Pour l’instant, on ne quitte le sous-sol de la maison familiale que pour se réfugier dans notre char usagé. Pour que l’on se retrouve vraiment chez-nous, dans ce salon mobile, il faut seulement que le tape à cassette soit fonctionnel ou avoir un lecteur CD, accessoire de luxe. C’est Nine Inch Nails ou Pennywise. C’est Neil Young ou Nirvana. C’est Bad Religion ou Rage Against de Machine. Surtout pas du crisse de Québécois. Pas d’Harmonium, pas de Picbois. On les entend assez dans les bars. Les mêmes crisses de bars, le même osti de chansonnier. « On veut du Grimskunk! » C’est québécois, mais c’est pas pareil, ça, c’est bon.
Les Chevette et les Pony sont mythiques, pour mes amis et moi. Les plus minounes sont celles que l’on aime le plus. C’est celui qui aura la plus laide qui aura la plus cool. Les beaux chars, c’est pour les autres.
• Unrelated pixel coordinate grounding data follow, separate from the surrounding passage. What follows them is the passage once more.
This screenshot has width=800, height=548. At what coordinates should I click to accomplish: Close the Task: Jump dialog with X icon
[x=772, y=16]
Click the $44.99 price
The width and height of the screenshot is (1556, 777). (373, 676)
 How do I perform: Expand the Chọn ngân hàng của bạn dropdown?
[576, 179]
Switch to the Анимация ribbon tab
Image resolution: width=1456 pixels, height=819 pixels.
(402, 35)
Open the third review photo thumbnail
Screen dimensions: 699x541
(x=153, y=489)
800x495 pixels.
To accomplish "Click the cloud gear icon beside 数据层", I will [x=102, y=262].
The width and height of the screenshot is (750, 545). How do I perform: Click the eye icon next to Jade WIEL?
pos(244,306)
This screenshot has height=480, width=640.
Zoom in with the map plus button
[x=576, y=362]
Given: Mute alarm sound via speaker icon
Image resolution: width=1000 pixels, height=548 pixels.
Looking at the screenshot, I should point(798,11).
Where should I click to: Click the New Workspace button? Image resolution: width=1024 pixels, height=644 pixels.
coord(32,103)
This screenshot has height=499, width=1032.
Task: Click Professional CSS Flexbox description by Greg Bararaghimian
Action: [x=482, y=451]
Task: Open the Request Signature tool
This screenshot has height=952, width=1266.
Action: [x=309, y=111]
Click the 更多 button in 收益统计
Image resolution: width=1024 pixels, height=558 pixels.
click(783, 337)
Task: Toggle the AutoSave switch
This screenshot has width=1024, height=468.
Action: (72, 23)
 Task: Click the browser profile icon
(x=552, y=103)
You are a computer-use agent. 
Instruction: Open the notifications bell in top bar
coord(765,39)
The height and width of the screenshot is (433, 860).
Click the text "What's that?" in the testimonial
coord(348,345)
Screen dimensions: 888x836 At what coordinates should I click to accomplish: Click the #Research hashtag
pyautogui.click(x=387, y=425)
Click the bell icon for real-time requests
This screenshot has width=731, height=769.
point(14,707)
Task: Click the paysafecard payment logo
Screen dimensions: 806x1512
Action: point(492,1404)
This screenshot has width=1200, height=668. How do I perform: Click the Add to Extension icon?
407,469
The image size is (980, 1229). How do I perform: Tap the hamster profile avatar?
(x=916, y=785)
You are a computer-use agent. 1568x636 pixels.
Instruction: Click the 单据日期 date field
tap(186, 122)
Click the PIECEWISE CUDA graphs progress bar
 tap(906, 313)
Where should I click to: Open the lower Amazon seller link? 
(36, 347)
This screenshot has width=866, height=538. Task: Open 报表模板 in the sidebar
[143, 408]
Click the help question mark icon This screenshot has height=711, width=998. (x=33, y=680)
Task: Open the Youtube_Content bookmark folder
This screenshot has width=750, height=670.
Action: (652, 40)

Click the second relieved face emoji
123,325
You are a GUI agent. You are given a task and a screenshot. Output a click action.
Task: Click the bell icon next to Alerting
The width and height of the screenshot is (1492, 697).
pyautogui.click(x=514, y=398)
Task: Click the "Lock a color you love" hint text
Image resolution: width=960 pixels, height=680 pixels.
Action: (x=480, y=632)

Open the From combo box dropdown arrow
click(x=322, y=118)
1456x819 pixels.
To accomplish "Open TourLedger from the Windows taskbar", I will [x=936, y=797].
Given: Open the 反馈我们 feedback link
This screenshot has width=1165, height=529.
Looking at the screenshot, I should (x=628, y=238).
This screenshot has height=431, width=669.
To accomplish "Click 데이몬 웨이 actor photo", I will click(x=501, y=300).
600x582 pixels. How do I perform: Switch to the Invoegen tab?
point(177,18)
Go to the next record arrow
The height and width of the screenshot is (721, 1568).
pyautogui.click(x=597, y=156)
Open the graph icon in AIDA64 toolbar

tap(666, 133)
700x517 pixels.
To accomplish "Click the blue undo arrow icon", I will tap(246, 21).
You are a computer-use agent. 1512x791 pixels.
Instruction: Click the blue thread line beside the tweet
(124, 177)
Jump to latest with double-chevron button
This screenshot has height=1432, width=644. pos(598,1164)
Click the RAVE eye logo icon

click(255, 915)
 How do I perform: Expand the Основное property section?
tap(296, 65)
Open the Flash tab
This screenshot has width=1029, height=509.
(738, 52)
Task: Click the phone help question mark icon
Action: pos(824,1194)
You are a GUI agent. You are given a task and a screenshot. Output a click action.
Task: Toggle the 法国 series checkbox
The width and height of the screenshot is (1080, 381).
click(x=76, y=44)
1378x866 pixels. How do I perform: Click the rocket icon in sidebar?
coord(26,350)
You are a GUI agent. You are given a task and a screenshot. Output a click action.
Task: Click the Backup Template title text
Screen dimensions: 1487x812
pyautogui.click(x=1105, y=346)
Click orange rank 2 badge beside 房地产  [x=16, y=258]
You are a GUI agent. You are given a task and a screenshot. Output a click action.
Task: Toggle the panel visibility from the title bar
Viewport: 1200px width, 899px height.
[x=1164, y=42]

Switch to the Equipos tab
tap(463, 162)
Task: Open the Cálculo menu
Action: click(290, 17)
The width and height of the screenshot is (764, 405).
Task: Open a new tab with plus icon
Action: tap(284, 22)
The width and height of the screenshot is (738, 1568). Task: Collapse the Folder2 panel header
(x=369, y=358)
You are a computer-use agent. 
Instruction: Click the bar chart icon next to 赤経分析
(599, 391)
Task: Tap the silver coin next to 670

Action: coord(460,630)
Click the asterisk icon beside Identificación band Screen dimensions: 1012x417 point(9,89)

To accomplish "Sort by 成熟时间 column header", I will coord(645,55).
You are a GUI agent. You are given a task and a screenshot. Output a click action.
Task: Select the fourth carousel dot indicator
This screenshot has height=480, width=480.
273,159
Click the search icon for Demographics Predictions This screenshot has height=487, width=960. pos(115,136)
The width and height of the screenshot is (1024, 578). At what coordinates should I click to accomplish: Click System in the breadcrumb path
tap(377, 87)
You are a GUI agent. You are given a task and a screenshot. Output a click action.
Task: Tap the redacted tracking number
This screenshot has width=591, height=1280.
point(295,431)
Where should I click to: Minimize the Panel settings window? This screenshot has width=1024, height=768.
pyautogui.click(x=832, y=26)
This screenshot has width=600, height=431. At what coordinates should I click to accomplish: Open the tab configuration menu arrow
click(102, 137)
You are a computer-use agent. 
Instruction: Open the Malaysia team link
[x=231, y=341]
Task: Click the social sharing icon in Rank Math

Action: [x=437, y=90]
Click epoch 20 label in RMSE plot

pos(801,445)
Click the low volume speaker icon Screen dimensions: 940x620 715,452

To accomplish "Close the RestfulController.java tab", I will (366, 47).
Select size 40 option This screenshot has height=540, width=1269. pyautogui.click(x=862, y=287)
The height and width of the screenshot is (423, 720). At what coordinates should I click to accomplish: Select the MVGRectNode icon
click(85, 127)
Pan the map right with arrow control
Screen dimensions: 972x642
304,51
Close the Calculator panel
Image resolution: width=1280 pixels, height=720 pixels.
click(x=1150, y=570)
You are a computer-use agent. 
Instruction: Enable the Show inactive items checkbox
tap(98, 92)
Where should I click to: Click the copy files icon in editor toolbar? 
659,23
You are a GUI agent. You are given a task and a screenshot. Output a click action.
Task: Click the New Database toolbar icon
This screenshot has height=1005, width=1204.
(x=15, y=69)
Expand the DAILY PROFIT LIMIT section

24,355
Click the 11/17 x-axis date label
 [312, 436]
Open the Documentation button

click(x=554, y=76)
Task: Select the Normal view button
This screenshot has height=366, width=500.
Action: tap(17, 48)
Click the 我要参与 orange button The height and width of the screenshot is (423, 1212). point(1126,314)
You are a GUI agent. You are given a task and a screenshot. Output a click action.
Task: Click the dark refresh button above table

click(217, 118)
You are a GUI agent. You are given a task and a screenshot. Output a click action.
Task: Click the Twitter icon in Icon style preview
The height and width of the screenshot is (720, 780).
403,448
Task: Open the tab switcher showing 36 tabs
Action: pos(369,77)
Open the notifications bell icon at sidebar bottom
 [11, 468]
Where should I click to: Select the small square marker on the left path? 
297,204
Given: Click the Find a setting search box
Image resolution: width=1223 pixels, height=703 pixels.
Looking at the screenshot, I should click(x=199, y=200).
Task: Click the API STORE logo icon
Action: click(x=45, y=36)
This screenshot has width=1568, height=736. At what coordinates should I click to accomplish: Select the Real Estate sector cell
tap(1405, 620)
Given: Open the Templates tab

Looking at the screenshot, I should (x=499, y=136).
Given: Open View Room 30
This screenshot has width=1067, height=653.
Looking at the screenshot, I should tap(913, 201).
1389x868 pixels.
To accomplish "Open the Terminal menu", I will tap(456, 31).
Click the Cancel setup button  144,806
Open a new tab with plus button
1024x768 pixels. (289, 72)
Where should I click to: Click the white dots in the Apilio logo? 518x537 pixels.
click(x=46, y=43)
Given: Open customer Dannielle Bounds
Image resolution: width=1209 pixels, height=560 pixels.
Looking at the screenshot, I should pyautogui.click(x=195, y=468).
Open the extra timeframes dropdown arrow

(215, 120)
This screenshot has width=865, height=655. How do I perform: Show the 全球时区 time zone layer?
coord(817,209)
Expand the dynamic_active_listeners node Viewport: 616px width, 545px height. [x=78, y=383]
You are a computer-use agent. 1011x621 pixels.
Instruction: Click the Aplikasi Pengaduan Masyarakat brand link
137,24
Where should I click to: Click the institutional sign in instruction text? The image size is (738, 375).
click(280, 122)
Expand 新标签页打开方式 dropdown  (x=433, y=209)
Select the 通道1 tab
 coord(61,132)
On ne veut pas les connaitre eux autres, même si l’on connait tout le monde icitte.
Ça fait deux heures qu’on viraille en char, Simon et moi. Détruire les boites à malle nous apparait soudainement comme vital et urgent. Pareil que dans Daze and confuse. L’euphorie de la destruction, de la liberté; la nuit est un masque dangereux. Avec une poubelle de métal entre les mains et la moitié du corps sorti par le cadre de la fenêtre du char, je suis un chevalier qui attaque des ennemis imaginaires. « Accélère! » Je manque la cible de justesse, et le sac de poubelles ne fait que s’éventrer au contact du sol. Une longue trainée de cochonneries se dessine alors dans le rétroviseur de Simon. On trouve ça vraiment drôle. Mais le vrai délire se produit après quelques tentatives, quand je réussis à toucher la boite à malle, que celle-ci arrache complètement et que du même coup le sac de vidanges explose : un beau feu d’artifice de Kleenex, de restants de bouffe et de contenants de plastiques. La prochaine fois, on se dit que l’on devrait être plusieurs, avec un deuxième char, pour pouvoir mieux voir le spectacle. On est des vrais cons. La soirée se termine dans le stationnement de la plage où l’on fume une clope ou deux en se racontant nos exploits comme si nous décrivions une partie de hockey. Crisse qu’on rit. Si on avait fumé un joint, on aurait ri encore plus fort.
Il y a de ces soirées héroïques. D’autres ont moins d’éclat. C’est la fin du party. Il est quatre heures du matin. L’école est terminée depuis un mois, mais l’été n’est pas encore véritablement installé. C’est ça, Gaspé. Mais le soleil, lui, est déjà presque levé. On décide d’aller boire les quelques bières qui me restent sur le quai. La décision se prend de manière spontanée, comme la plupart de nos décisions. C’est Sophie, qui n’a pas bu, qui conduira le vieux pickup du père de Karine. Simon et moi allons être accompagnés par les deux plus belles filles que nous connaissons. On se tape les côtes du coude avec un grand sourire, même si nos fantasmes sexuels ne trouvent jamais le chemin de la réalité…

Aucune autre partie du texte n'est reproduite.